After a long hiatus, Bird is back blogging belligerently about the life and times out here in NYC.
First on the agenda today I would like to speak a little bit about food. Wait! Come back! I promise this will not be done in the style of our beloved Dan; rather, I need to extend a serious warning regarding eating free Chinese food without first ingesting a special drink I like to call ‘alcohol.’ A short preface: the hospital I work for (NY Methodist) had purchased a table at a fundraising event for the Brooklyn Chinese Association’s somethingth anniversary. I was invited to join in the festivities because I am awesome (or really, really hated… this has yet to be determined). Upon arrival at the Chinatown restaurant (in Manhattan… the theory is that the BCA was kicked out of Brooklyn) we were promised free (!) drinks and some good food. Instead, what we were given was:
- the option of $2 beer (who pays for beer?!)
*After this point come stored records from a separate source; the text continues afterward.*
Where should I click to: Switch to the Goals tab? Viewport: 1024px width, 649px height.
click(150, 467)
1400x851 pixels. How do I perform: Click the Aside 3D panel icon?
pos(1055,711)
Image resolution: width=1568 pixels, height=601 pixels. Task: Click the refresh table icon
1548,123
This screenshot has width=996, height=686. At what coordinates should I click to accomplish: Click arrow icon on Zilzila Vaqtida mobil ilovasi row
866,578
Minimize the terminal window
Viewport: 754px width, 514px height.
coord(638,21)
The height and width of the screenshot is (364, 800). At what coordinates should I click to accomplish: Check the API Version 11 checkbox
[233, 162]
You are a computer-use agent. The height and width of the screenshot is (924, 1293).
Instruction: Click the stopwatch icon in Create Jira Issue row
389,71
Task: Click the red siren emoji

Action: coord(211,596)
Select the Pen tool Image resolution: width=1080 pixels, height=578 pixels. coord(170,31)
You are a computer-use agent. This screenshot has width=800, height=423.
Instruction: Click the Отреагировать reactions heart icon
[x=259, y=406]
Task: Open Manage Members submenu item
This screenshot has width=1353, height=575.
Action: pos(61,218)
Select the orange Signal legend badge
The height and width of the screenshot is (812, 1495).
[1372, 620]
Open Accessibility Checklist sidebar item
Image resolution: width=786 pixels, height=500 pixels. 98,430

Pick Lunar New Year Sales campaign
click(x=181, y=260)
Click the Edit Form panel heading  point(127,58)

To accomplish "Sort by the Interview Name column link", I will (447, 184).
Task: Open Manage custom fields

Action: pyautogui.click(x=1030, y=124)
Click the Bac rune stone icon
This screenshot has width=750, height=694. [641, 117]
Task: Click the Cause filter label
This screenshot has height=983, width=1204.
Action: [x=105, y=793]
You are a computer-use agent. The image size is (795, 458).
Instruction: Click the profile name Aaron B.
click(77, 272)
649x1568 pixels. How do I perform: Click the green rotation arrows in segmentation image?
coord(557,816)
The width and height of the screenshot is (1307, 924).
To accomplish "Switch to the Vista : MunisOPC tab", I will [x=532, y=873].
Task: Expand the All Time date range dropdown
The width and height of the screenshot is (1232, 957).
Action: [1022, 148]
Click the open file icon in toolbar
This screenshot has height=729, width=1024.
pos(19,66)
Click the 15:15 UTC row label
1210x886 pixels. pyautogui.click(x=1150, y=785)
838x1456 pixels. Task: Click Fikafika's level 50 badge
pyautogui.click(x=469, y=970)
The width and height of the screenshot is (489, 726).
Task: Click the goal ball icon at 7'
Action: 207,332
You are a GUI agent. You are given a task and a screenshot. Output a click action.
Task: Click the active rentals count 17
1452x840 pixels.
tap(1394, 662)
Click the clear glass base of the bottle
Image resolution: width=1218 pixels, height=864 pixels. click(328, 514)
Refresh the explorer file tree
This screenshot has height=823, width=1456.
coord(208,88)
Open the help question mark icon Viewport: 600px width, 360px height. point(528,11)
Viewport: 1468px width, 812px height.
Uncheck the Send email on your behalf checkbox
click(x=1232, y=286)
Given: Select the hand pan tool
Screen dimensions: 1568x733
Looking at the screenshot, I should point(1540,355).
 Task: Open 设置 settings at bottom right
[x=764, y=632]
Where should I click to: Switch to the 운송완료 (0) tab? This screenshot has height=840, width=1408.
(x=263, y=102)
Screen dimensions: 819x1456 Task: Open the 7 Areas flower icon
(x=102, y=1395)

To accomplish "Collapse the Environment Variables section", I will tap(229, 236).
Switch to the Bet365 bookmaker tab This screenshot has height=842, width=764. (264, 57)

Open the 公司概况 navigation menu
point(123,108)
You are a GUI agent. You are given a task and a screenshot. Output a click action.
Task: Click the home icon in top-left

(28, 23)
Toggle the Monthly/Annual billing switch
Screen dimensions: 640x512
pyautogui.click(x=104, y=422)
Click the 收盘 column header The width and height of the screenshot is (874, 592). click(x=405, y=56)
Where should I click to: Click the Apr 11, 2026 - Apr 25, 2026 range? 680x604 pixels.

- room temperature Coke and Sprite and
- a hassle when we asked for some ice water
Not the best of beginnings, I would say. Fine. We endured the off-key warbling of many Chinese songs, both by children and by the very elderly. We were wowed by the dance of the dragons, even as they trampled our coats on their way by. We sat through all of the announcements and congratulatory toasts (to which we raised our luke-warm soda, as the ice water was MIA)…all in English and then in the Chinese translation. But we were stoic, determined to get some free food out of this if it killed us. Or we killed that dragon, which was a distinct possibility at this point of the evening.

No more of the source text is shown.